TASK DIRECTIONS -
List every distinct dollar amount that the court opinion excerpt below mentions.

DOCUMENT EXCERPT -
..............................
In his brief, appellant assumes that $26,000 of the 1978 loan was used to pay off the mortgage on the home, apparently deriving this number from respondent's testimony at trial, although appellant provides no citation to the record. There is evidence in the record that the loan balance near the end of 1976 (before the parties were married) was $23,482.91, and that at the time the 1978 loan was taken, the remaining balance on the home mortgage was $22,800. This court is not in a position to determine the precise portion of the proceeds from the new loan used to repay the preexisting one, but it is apparent that $26,000 is not the proper figure.
Appellant's argument is based on a line of cases considering the division of interests when community property is used to reduce the encumbrance on separate property. In In re Marriage of Moore (1980) 28 Cal.3d 366 [ 168 Cal.Rptr. 662, 618 P.2d 208], the wife purchased a house eight months before the marriage with a down payment and loan for the balance, took title in her name as a single woman, and made payments on the loan that slightly reduced its principal. During the marriage the parties made loan payments with community property funds. Upon dissolution, the community was given "`a pro tanto community property interest in such property in the ratio that the payments on the purchase price with community funds bear to the payments made with separate funds.'" ( Id. at p. 372.) Thus, in order to determine the separate property interest in the property, the court divided the separate property contributions (down payment and loan amount minus amount by which community property payments reduced principal balance of loan) by the purchase price of the property; to determine the community property interest, the court divided the amount by which community property payments reduced the principal by the purchase price. ( Id. at pp. 373-374.) The community and separate property percentages were then multiplied by the total appreciation of the property during marriage to calculate the respective financial interests.
..............................
EXTRACTED MATERIAL -
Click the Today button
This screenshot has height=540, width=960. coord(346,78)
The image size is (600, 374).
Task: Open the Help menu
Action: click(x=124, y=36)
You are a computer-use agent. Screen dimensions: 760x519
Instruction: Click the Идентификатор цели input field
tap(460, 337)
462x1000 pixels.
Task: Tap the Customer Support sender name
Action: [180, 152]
..............................
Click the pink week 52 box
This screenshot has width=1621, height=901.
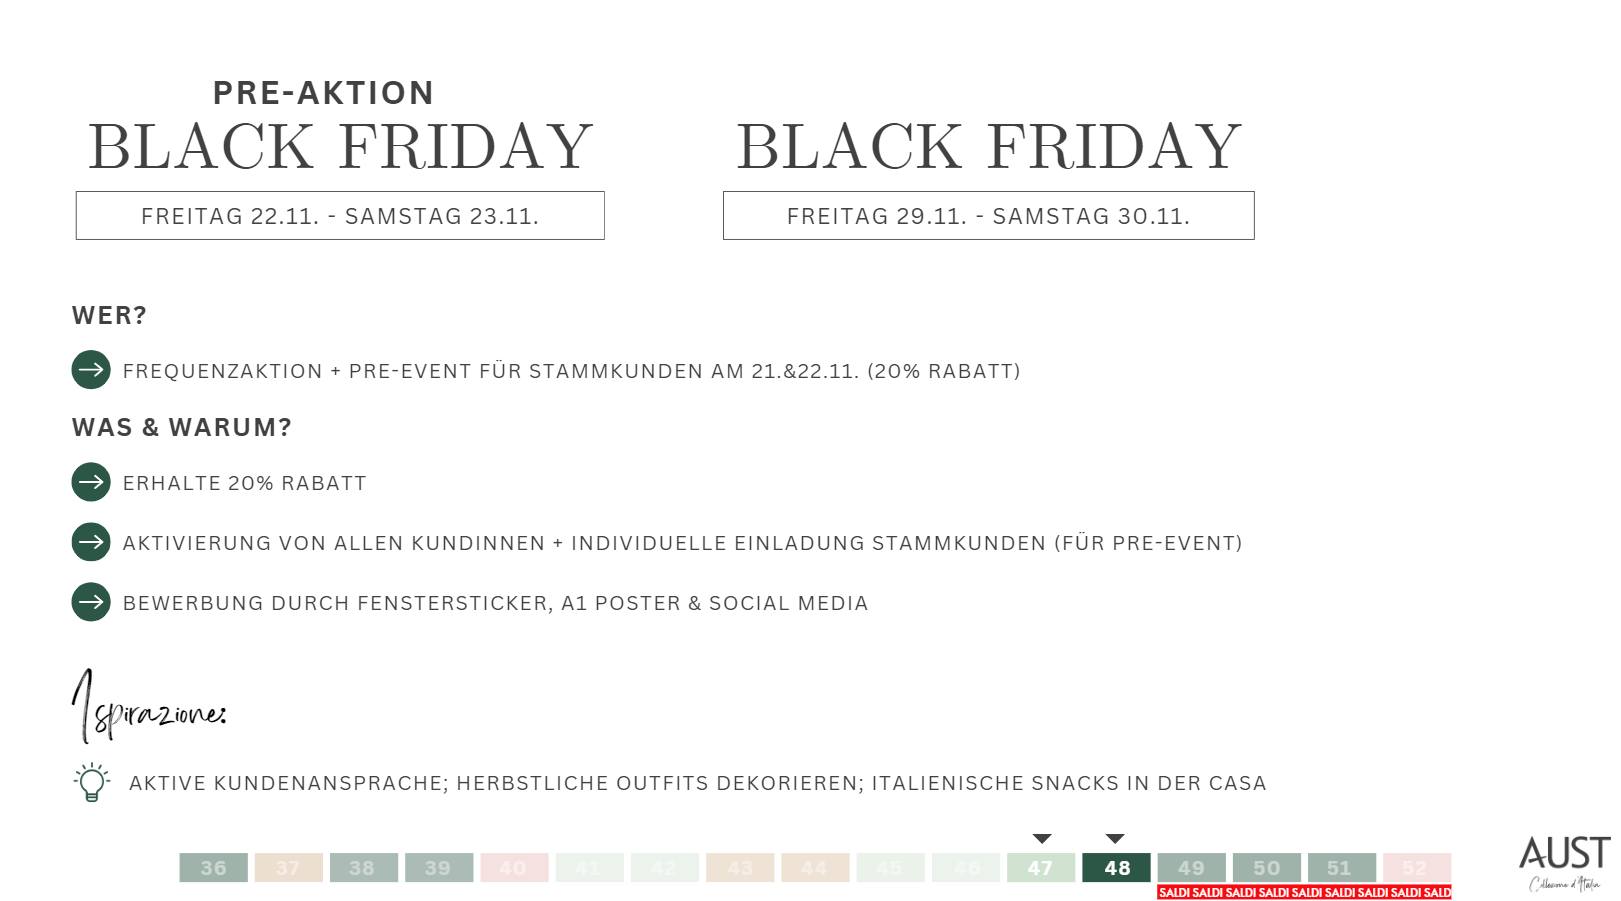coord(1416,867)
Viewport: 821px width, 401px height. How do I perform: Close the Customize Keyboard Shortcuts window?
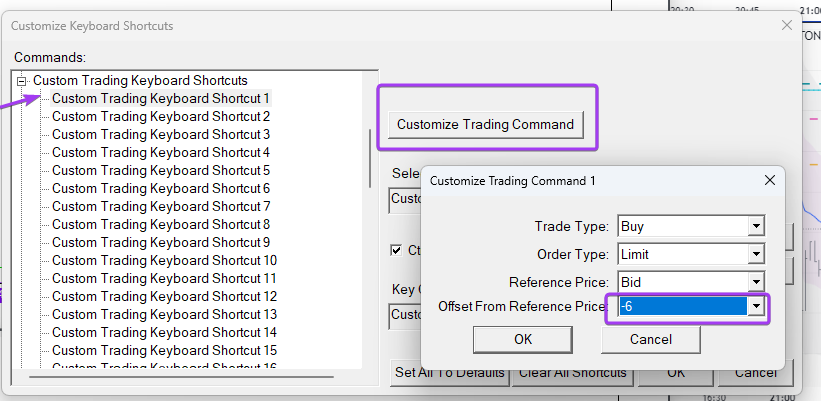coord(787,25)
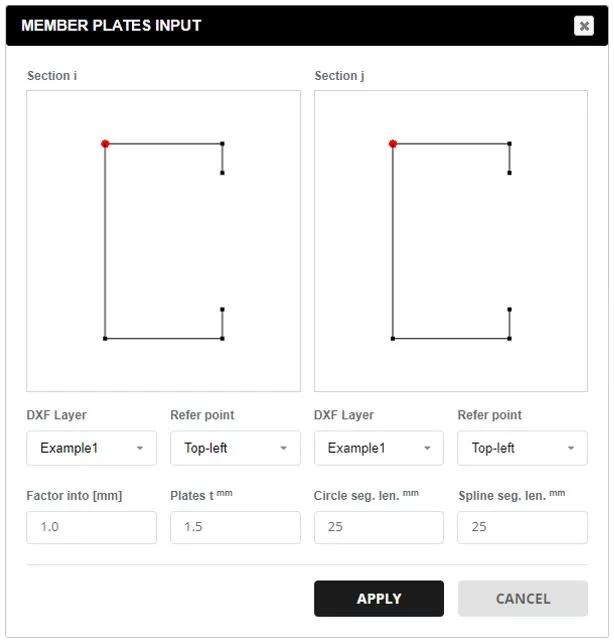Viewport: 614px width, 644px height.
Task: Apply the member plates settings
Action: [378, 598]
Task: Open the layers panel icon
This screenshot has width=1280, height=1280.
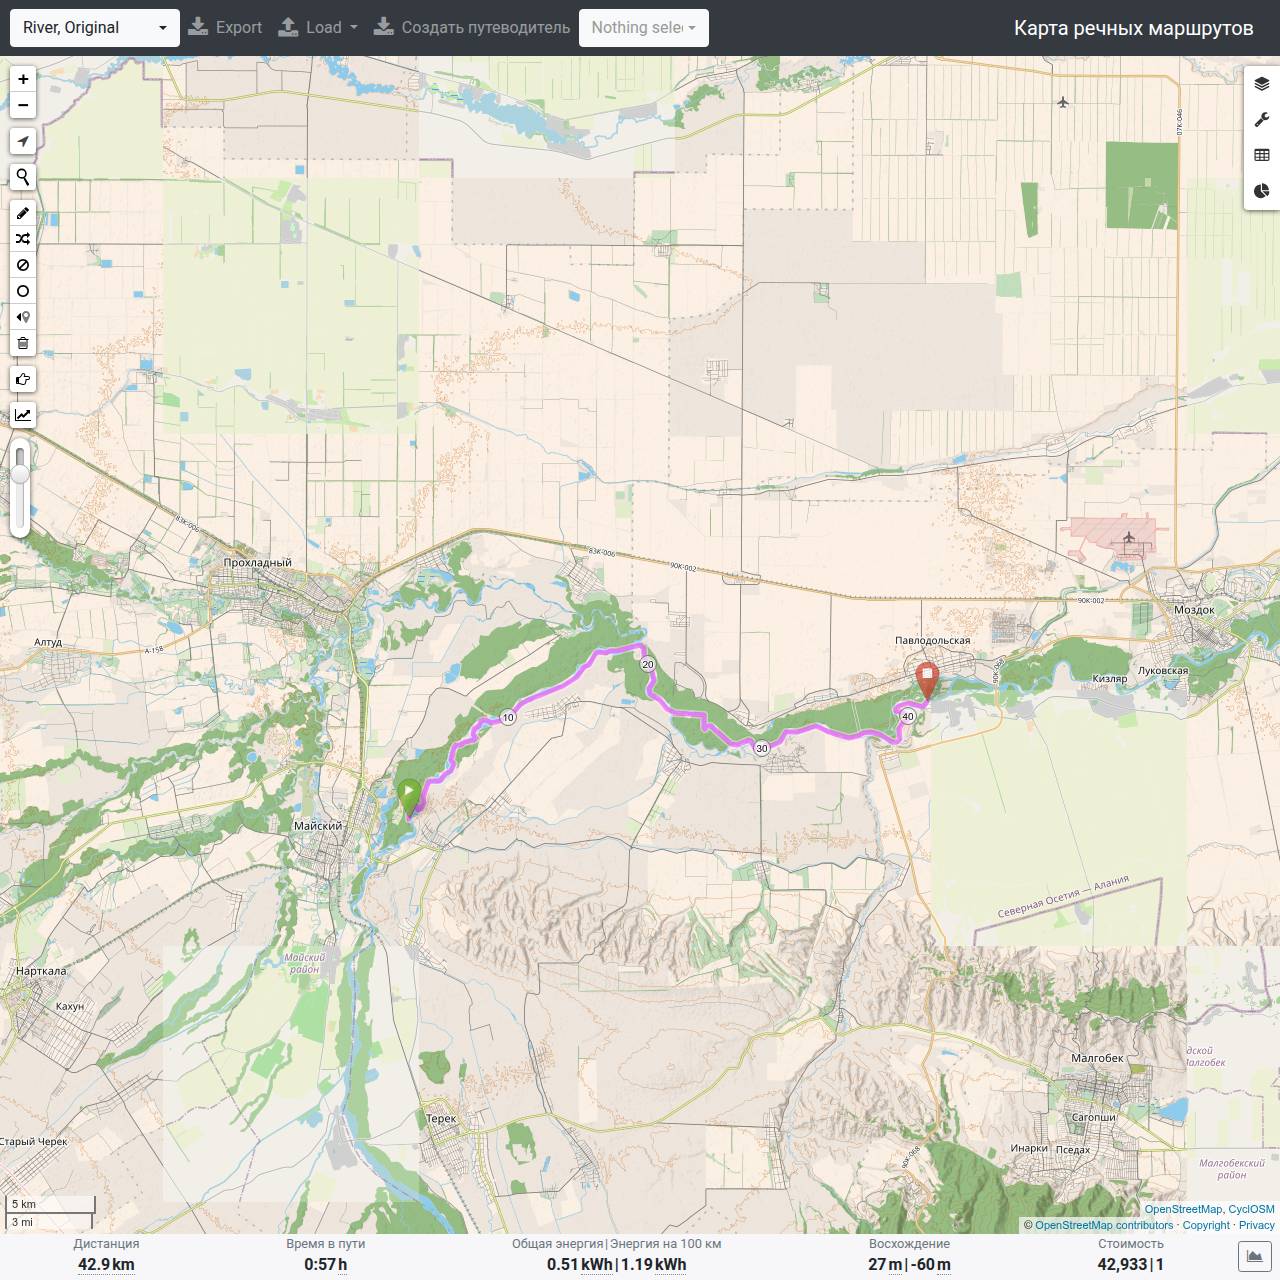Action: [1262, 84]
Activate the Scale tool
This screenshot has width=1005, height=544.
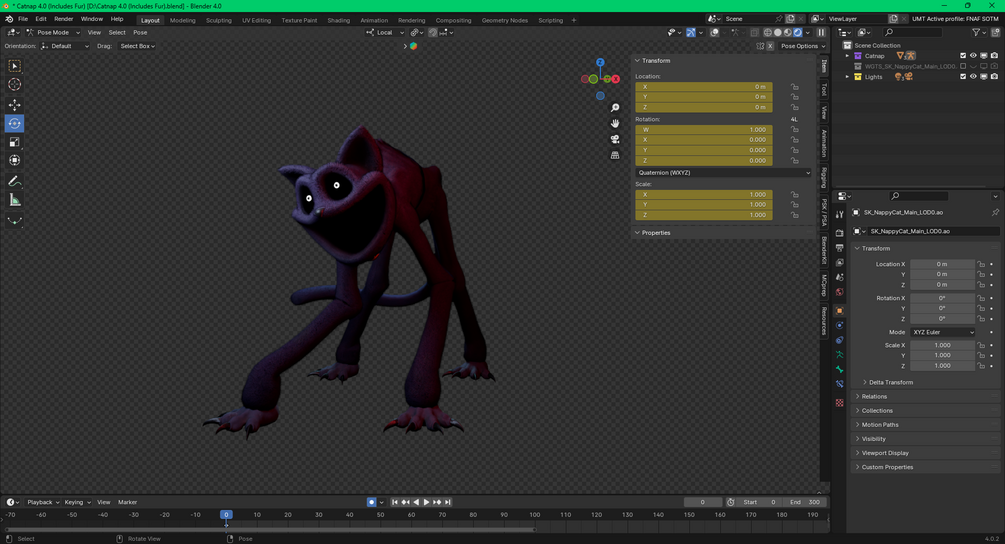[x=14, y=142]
..............................
TASK SOLUTION -
$26,000
$23,482.91
$22,800